Give again, unaltered, the lines of the listing below that run from the line having "Open the Transferring" through the line having "Click the Grandfather".

* * * * *

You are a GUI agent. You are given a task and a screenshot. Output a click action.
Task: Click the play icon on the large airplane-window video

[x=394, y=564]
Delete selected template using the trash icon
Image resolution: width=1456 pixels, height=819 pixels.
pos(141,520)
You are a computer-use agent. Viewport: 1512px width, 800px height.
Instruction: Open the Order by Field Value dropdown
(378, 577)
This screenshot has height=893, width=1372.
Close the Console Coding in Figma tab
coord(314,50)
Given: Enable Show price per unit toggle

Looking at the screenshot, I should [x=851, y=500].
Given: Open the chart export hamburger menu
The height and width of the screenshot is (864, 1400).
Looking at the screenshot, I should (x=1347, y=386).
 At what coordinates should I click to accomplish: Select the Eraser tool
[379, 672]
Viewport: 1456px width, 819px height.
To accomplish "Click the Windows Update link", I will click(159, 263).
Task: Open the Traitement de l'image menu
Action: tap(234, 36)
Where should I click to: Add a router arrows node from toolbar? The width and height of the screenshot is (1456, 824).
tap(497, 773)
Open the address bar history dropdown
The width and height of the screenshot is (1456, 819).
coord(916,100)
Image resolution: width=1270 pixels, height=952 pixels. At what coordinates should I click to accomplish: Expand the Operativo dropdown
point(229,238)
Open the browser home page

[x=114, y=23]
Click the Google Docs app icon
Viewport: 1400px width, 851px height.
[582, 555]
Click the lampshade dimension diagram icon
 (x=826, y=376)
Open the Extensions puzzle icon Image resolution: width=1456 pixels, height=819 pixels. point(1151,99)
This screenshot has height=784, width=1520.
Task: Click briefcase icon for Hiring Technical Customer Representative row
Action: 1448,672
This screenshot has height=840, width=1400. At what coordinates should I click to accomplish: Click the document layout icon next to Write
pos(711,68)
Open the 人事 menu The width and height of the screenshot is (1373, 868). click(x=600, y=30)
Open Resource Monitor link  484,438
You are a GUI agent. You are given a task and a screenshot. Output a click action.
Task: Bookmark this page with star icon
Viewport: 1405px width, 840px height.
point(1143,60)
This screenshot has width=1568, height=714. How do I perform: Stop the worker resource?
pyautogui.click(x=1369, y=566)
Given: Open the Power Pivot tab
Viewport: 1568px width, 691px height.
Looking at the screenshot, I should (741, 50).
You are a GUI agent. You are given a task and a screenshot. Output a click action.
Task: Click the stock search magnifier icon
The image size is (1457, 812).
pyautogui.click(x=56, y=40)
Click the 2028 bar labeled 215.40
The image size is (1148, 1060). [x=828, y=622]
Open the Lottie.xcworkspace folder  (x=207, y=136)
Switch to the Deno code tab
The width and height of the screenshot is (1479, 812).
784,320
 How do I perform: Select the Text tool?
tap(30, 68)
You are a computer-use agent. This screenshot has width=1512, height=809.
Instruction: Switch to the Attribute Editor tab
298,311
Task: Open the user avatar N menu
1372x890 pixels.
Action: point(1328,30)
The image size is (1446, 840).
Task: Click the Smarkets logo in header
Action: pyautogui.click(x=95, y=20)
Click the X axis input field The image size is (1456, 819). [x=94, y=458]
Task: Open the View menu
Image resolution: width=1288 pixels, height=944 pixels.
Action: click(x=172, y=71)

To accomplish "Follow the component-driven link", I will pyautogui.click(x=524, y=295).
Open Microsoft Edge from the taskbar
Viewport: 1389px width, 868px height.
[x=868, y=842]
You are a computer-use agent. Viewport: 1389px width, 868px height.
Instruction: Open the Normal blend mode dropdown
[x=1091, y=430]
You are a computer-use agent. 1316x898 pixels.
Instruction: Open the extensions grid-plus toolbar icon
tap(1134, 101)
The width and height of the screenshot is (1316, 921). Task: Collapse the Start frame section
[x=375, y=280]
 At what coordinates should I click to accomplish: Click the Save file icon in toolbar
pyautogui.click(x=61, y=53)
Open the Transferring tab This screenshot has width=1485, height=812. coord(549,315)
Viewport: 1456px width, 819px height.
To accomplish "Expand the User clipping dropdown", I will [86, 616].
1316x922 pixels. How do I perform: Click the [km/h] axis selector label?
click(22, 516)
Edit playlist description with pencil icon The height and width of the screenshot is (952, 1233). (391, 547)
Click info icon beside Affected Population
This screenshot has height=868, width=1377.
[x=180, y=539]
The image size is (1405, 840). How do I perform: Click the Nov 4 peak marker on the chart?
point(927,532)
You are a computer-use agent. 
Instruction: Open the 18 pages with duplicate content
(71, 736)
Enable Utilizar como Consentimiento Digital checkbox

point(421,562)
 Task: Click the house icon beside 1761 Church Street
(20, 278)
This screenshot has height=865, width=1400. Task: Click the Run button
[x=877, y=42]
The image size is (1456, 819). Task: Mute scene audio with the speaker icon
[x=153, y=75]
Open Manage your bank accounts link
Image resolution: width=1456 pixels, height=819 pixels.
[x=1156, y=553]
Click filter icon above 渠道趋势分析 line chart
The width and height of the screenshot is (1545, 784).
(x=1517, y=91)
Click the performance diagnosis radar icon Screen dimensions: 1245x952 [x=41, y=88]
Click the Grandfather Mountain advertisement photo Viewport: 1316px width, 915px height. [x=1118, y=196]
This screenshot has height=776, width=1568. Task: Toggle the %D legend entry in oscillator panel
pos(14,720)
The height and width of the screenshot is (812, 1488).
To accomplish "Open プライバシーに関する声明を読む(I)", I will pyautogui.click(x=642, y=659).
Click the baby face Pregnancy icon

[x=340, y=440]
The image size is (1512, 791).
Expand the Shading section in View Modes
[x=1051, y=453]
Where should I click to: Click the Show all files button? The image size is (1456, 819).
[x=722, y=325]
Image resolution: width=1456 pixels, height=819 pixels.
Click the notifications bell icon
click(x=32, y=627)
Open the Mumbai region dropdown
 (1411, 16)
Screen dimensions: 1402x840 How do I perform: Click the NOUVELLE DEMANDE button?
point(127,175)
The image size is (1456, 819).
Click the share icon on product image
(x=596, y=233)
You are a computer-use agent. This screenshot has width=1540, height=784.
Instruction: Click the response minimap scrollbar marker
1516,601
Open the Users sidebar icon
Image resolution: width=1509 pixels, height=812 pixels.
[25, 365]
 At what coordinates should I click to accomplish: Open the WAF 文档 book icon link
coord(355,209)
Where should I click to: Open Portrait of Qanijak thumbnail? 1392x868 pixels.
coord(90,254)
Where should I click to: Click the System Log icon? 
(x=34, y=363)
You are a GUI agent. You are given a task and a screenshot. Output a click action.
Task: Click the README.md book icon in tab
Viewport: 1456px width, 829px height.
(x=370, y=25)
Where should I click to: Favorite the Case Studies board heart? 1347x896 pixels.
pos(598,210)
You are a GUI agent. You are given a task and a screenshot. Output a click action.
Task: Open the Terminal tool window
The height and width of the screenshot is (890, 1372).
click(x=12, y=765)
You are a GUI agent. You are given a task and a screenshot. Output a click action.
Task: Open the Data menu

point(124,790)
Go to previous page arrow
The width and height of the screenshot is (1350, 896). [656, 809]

* * * * *

• [Exercise result]
Open the Transferring tab This screenshot has width=1485, height=812. coord(549,315)
Viewport: 1456px width, 819px height.
To accomplish "Expand the User clipping dropdown", I will [86, 616].
1316x922 pixels. How do I perform: Click the [km/h] axis selector label?
click(22, 516)
Edit playlist description with pencil icon The height and width of the screenshot is (952, 1233). (391, 547)
Click info icon beside Affected Population
This screenshot has height=868, width=1377.
[x=180, y=539]
The image size is (1405, 840). How do I perform: Click the Nov 4 peak marker on the chart?
point(927,532)
You are a computer-use agent. 
Instruction: Open the 18 pages with duplicate content
(71, 736)
Enable Utilizar como Consentimiento Digital checkbox

point(421,562)
 Task: Click the house icon beside 1761 Church Street
(20, 278)
This screenshot has height=865, width=1400. Task: Click the Run button
[x=877, y=42]
The image size is (1456, 819). Task: Mute scene audio with the speaker icon
[x=153, y=75]
Open Manage your bank accounts link
Image resolution: width=1456 pixels, height=819 pixels.
[x=1156, y=553]
Click filter icon above 渠道趋势分析 line chart
The width and height of the screenshot is (1545, 784).
(x=1517, y=91)
Click the performance diagnosis radar icon Screen dimensions: 1245x952 [x=41, y=88]
Click the Grandfather Mountain advertisement photo Viewport: 1316px width, 915px height. [x=1118, y=196]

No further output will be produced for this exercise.